__Gestellte Aufgabe__
Filtere die Zeilen unten und übernimm jede Zeile, in der das Wort „pixels“ vorkommt.

Daten zu Elementen und Textpositionen:
═══

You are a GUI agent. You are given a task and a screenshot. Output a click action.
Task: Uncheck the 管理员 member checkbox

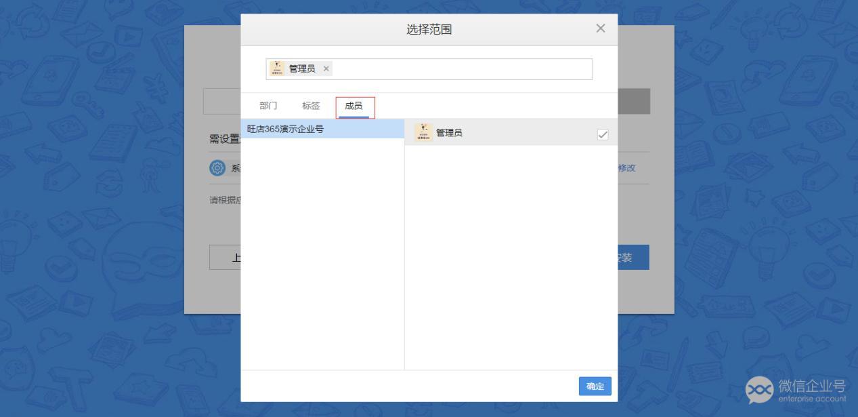[x=603, y=134]
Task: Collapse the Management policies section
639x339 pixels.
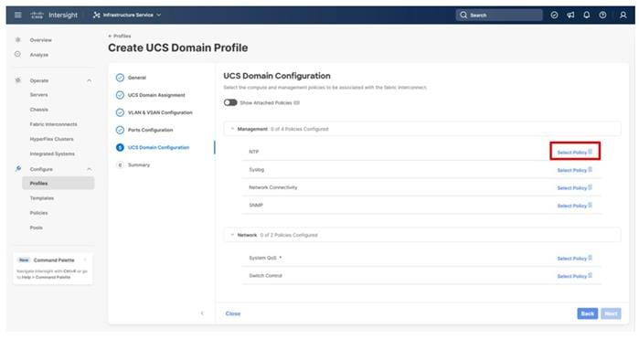Action: 232,129

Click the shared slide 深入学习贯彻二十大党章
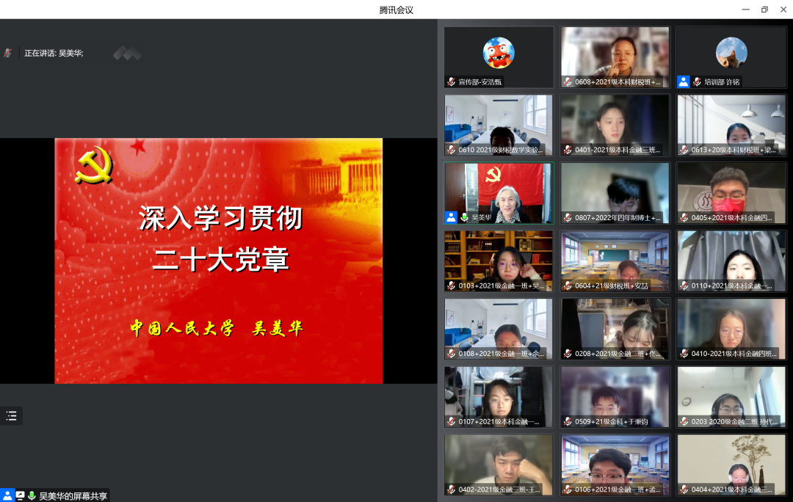[218, 261]
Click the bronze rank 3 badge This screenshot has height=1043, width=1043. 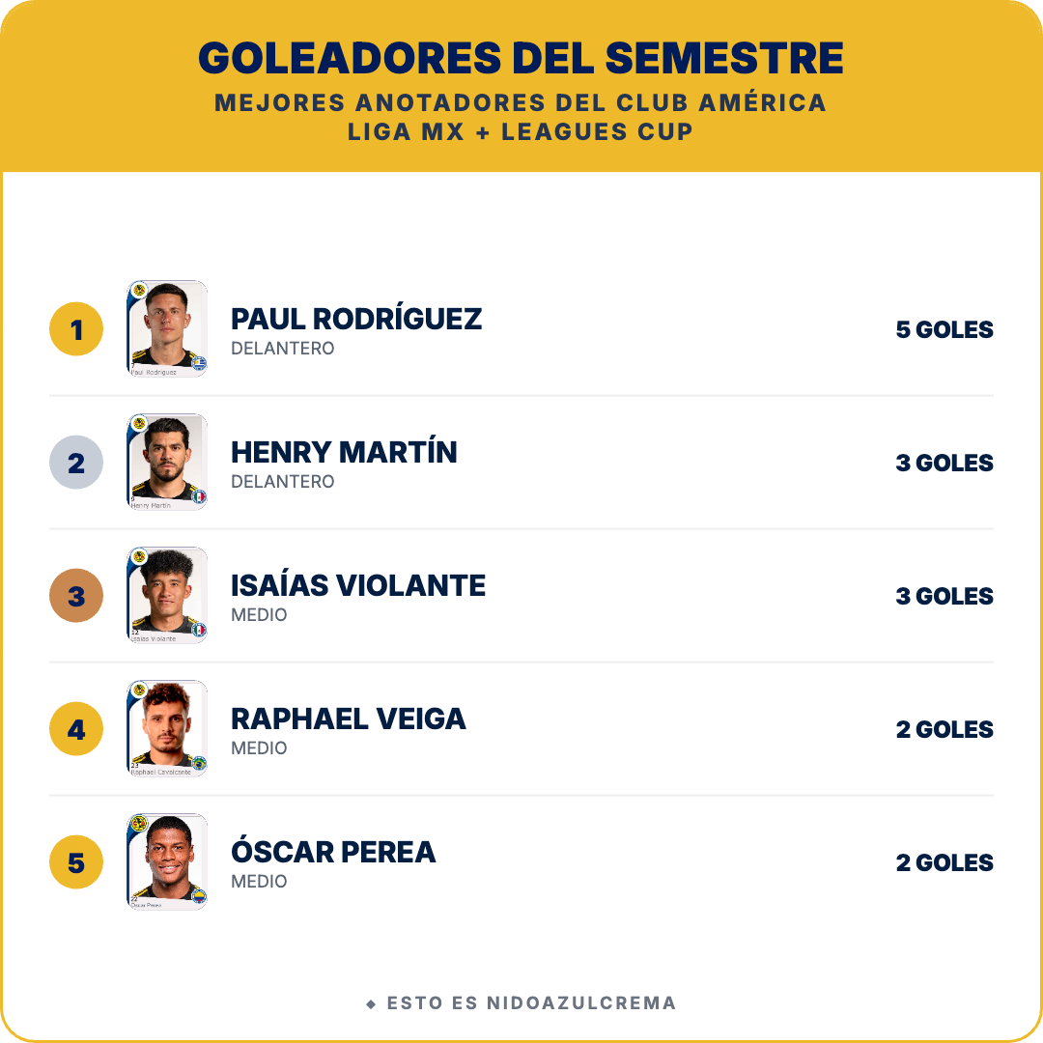click(76, 595)
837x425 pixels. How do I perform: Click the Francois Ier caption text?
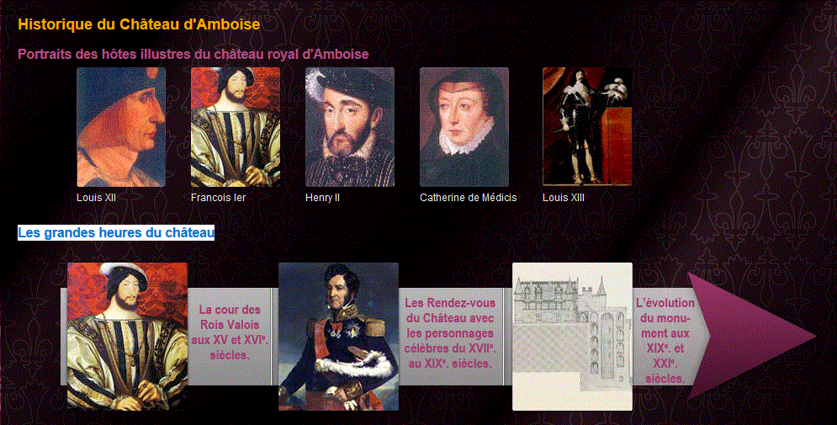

═══

__Ergebnis__
639x339 pixels.
837x425 pixels. How do I perform: Click the Francois Ier caption text?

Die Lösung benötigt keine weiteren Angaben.